Trecho apresentado:
Do ponto de vista do sucesso, onde eu cheguei mais perto em termos de público, foi com a Hora H. Pra começar, foi uma banda onde eu dei o meu sangue. Foram cerca de 200 apresentações em cinco anos de existência (1992-96). Ela foi os meus bailes da vida. Eu era responsável por escolher, preparar e passar aos outros músicos as canções que devíamos tocar. Isso era essencial pra a nossa produção ser bem-sucedida. Eu também marcava a hora nos estúdios para ensaiarmos com um baterista, fazia o contato com os donos de casas noturnas para combinar cachê, deslocamento e equipamentos.
Engraçado, esse grupo começou por acaso. Eu era o cantrabaixista do guitarrista Henrique Wilasco, o “Carlinhos”, hoje trabalhando na Dama da Noite. Eu o conhecera através de Ronaldo, que tocava bateria em minha banda de garagem, a Ópera Bufa. Ele gostou do meu som e disse que estava montando seu grupo onde ele seria a estrela da Guitarra virtuose. Era fã de Joe Satriani. Eu não tinha exatamente amor por aquilo mas foi uma grande experiência por poder trabalhar com musica unicamente instrumental, e coisas novas é o que eu procurava na época. Não tinha muito nourrau ainda, era verde.

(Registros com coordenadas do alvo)
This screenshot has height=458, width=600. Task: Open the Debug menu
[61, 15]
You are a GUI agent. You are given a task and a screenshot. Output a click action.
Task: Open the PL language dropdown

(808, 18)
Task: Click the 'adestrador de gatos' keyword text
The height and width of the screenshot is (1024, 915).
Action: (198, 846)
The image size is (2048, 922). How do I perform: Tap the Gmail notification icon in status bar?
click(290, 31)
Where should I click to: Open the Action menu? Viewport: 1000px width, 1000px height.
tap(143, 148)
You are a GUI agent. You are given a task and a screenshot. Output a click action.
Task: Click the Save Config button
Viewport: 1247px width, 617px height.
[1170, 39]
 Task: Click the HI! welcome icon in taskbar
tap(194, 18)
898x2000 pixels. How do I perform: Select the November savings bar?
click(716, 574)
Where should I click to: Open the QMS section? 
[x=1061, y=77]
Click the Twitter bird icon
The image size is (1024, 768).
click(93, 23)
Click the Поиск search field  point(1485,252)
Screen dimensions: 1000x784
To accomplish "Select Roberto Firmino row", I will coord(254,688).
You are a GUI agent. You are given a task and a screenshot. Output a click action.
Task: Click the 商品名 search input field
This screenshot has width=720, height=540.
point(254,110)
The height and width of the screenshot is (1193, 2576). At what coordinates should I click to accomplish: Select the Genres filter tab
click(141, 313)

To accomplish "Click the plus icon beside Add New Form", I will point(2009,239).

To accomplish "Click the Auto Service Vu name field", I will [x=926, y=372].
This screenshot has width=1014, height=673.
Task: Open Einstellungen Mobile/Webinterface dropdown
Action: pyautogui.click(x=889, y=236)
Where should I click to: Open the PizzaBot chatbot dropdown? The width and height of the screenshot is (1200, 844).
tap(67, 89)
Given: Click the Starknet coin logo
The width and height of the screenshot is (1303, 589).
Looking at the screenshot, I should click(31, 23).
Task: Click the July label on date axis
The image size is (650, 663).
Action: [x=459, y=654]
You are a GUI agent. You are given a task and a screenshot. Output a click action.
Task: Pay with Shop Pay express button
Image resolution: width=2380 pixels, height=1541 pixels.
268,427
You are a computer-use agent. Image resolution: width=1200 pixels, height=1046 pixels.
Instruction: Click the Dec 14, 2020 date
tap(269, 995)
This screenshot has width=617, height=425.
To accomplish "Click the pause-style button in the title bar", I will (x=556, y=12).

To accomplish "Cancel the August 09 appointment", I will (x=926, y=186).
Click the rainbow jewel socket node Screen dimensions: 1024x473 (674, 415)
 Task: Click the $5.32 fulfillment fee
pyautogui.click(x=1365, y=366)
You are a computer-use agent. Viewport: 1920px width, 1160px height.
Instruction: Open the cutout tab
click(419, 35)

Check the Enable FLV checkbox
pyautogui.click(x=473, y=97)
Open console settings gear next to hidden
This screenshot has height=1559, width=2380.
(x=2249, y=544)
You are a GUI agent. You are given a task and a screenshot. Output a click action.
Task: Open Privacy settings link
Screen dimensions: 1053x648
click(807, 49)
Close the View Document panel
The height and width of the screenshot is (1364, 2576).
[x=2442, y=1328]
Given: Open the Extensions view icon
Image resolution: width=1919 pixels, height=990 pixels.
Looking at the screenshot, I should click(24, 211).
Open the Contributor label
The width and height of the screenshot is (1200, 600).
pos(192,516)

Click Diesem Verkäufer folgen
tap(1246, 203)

Para fazer:
a - Segundo o trecho apresentado, por que quem narra topou tocar no grupo do guitarrista mesmo sem gostar muito daquele estilo? Responda em uma a três frases.
b - Diga se cada afirmação concorda com o trecho apresentado, respondendo sim ou não e citando as palavras do trecho que decidem a questão: (i) A Hora H fez cerca de 200 apresentações. (ii) Ronaldo tocava guitarra na Ópera Bufa. (iii) Quem narra combinava o cachê com os donos de casas noturnas.
c - De quem Henrique Wilasco era fã, de acordo com o trecho apresentado?
Responda usando só o trecho apresentado, sem recorrer aos dados.

Respostas do exercício:
a - Porque foi uma grande experiência poder trabalhar com música unicamente instrumental. Além disso, na época, quem narra procurava coisas novas.

b -
(i) Sim: "Foram cerca de 200 apresentações em cinco anos de existência (1992-96)."
(ii) Não: "Ronaldo, que tocava bateria em minha banda de garagem, a Ópera Bufa"
(iii) Sim: "fazia o contato com os donos de casas noturnas para combinar cachê"

c - De Joe Satriani.